WHAT NEEDS TO BE DONE »
In the entries below, find the line with "The image size is (611, 611)." and the line with "Click the Add Comments placeholder label". Print those two and everything between them exactly, and nothing else.

MATERIAL PROVIDED »

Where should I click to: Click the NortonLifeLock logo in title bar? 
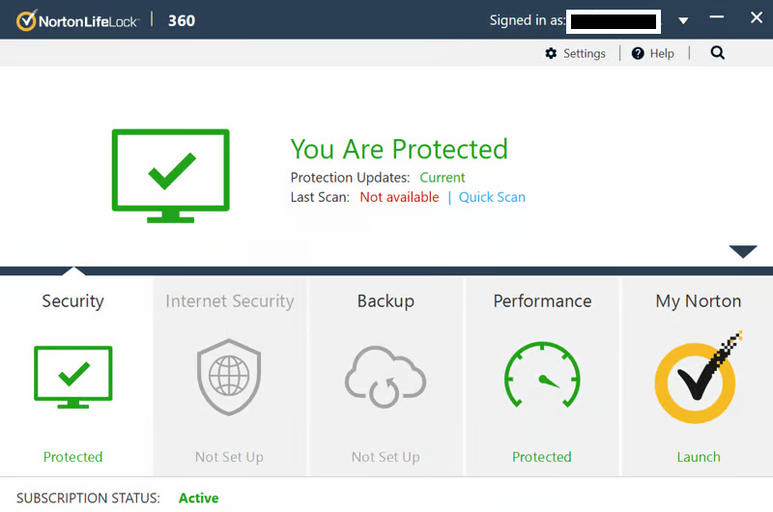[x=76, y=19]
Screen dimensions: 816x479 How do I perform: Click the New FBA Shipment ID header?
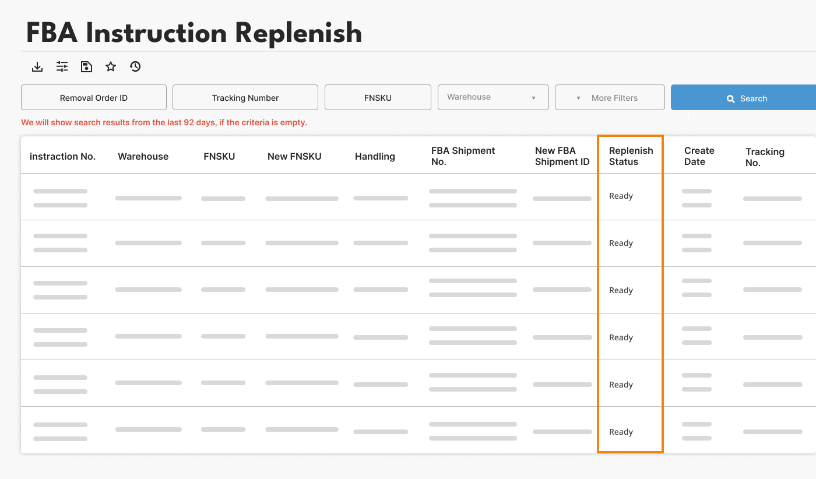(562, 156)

==

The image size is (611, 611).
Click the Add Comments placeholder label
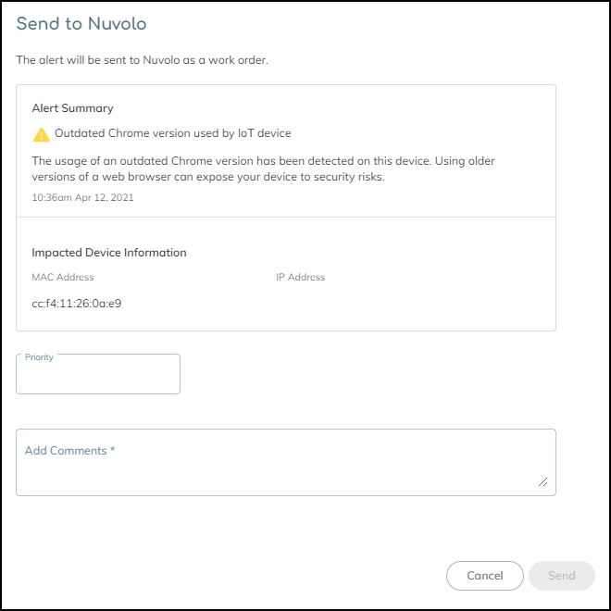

FINISHED EXERCISE »
The image size is (611, 611).
Click the Add Comments placeholder label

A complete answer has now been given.